╭─ DATA FOR THIS TASK
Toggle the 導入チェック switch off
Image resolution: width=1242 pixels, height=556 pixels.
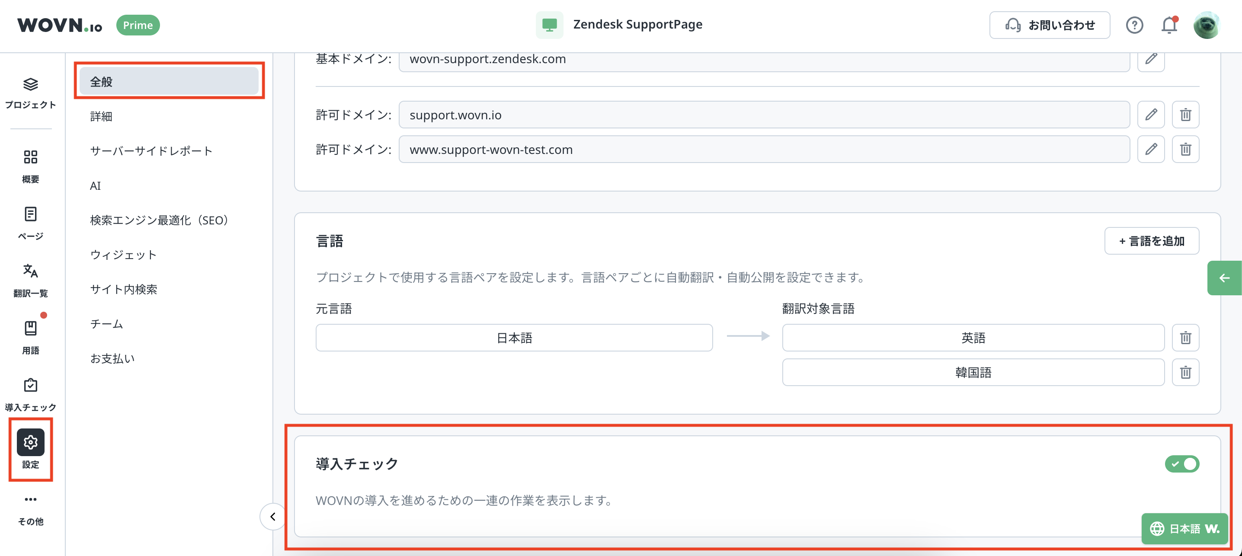1181,464
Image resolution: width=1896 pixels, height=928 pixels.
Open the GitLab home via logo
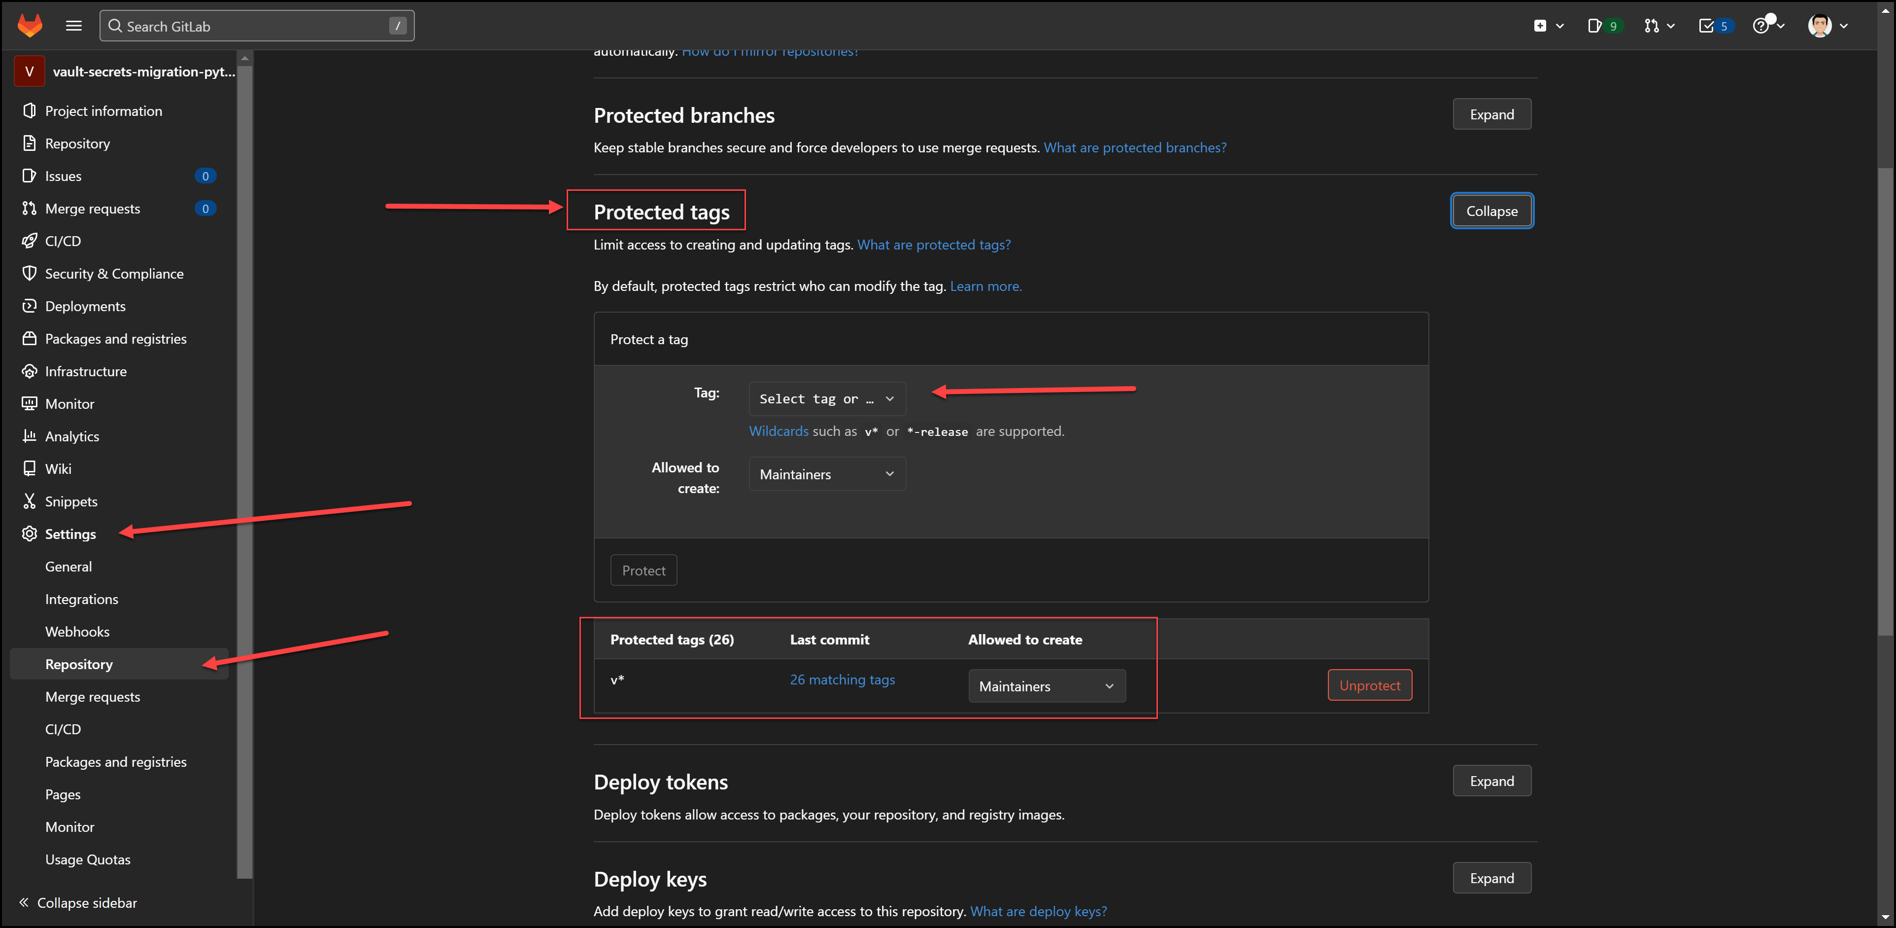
╰─
**AIM OF THE EXERCISE**
Beginning at the line that holds "Image resolution: width=1896" and ending with the last line of the entries, please set down each line exactly, leaving every picture out.

**TASK OUTPUT**
Image resolution: width=1896 pixels, height=928 pixels.
Open the GitLab home via logo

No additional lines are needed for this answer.